The former Members of the Authority were Chairperson Isolde Goggin and Members Stephen Calkins, Gerald FitzGerald and Patrick Kenny.

==Amalgamation==
In November 2008, the Government announced the amalgamation of the Competition Authority and the National Consumer Agency as part of a rationalisation of State agencies. On 31 March 2014 the Competition and Consumer Protection Bill was published. On 31 July Richard Bruton, TD, Minister for Jobs, Enterprise and Innovation announced that the legislation would commence and the new Competition and Consumer Protection Commission would be established on 31 October 2014.

The Competition and Consumer Protection Commission has a dual mandate to enforce competition and consumer law. Both organisations continued to perform their statutory functions until the merger was given effect on 31 October 2014.

The Competition and Consumer Protection Commission is currently governed by an executive chair and a Membership structure. The Competition and Consumer Protection Act, 2014 allows for a chair and between two and six Members.

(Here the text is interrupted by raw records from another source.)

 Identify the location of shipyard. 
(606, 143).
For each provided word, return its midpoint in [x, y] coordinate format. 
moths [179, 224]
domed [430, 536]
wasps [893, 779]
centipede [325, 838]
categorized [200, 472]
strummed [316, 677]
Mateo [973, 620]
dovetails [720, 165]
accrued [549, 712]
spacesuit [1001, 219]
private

The former Chair of the Competition Authority, Isolde Goggin, was appointed Chairperson of the Competition and Consumer Protection Commission on taking up her former role in 2011. Ms Goggin is supported in her role by the Members of the new Commission which include the two former Members of the Competition Authority, Fergal O'Leary and Patrick Kenny, and the former Chief Executive of the National Consumer Agency, Karen O'Leary, all of whom were appointed Members-designate of the Competition and Consumer Protection Commission by the Minister for Jobs, Enterprise and Innovation upon taking up their current positions.